How to Taste Chocolate

 

Chocolate tasting has become as common a practice as wine tasting. Chocolate possesses almost identified 600 molecules whereas wine has 1500. Only 50 play a role in the flavour of chocolate and it’s identification.

As with wine, the flavours are linked to the history and transformation of the cocoa pod into cocoa and then chocolate. The beginnings of flavour form during the fermentation and drying of the cocoa pod.

Seven criteria are taken into account when tasting chocolate

  • the colour, defects and brightness of the chocolate

  • the breaking of the chocolate

  • the odors

  • the texture in the mouth

  • the acidity, bitterness and sweetness of the taste

  • the flavours in the mouth and the back of the nose

  • the length of time in the mouth

 

Recommendations

  • To preserve your chocolates, choose a hermetically sealed box, and keep it in a fresh and dry place. The ideal temperature of conservation is from 16 to 18°C.

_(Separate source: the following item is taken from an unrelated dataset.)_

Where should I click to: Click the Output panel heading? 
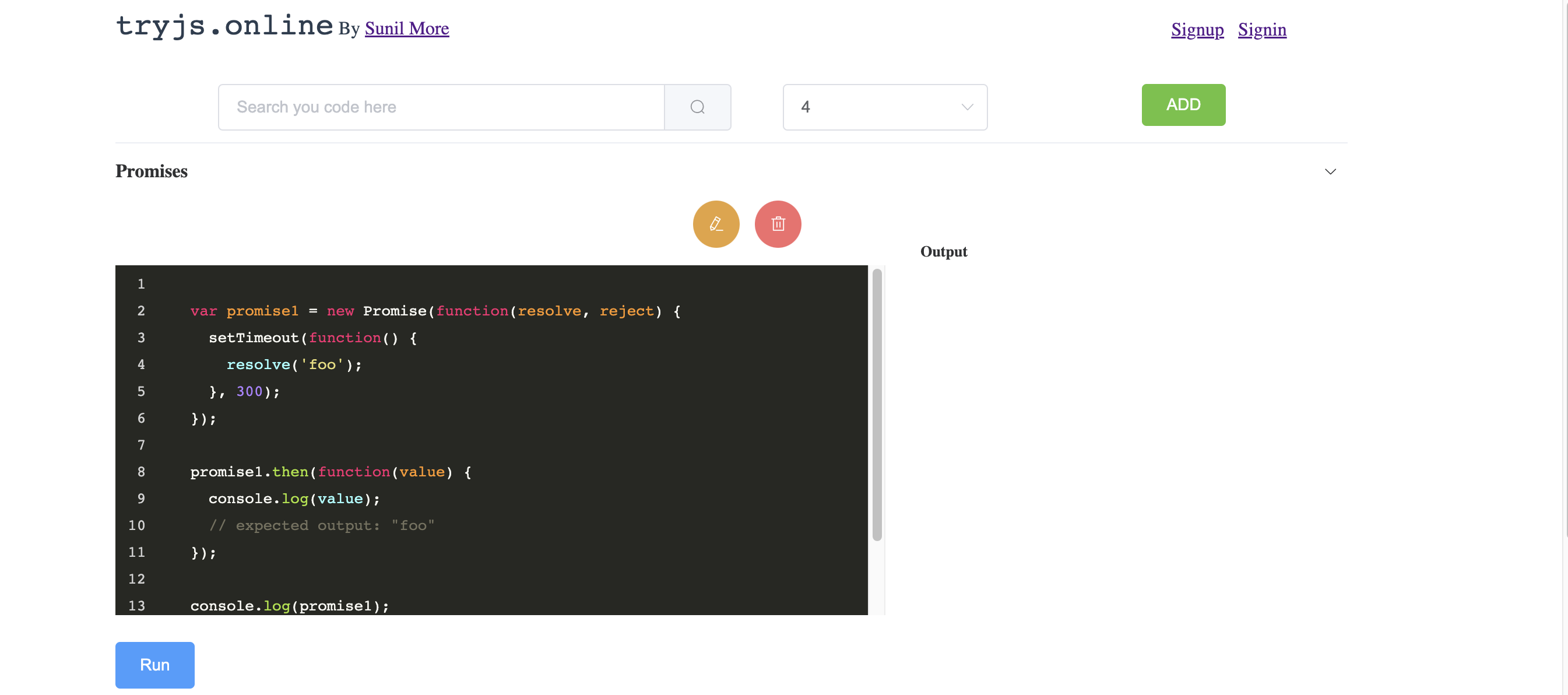(944, 251)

  • Do not put your chocolates at the refrigerator. However, if you must, you can place them at the bottom of a compartment. But, after taking them out, wait a few hours before tasting them.

  • Always begin the tasting with bonbons with lower cocoa content and advance to those with a higher cocoa content.

  • To accompany these wondeful moments, drink water. Water makes it possible to pass from one bonbon to another, letting all the flavours be expressed.

However with chocolates that are relatively strong, tea or a coffee could be pleasant companions, just as old alcohols, such Armagnac, cognac or rum, which give birth to an astonishing communion of flavours.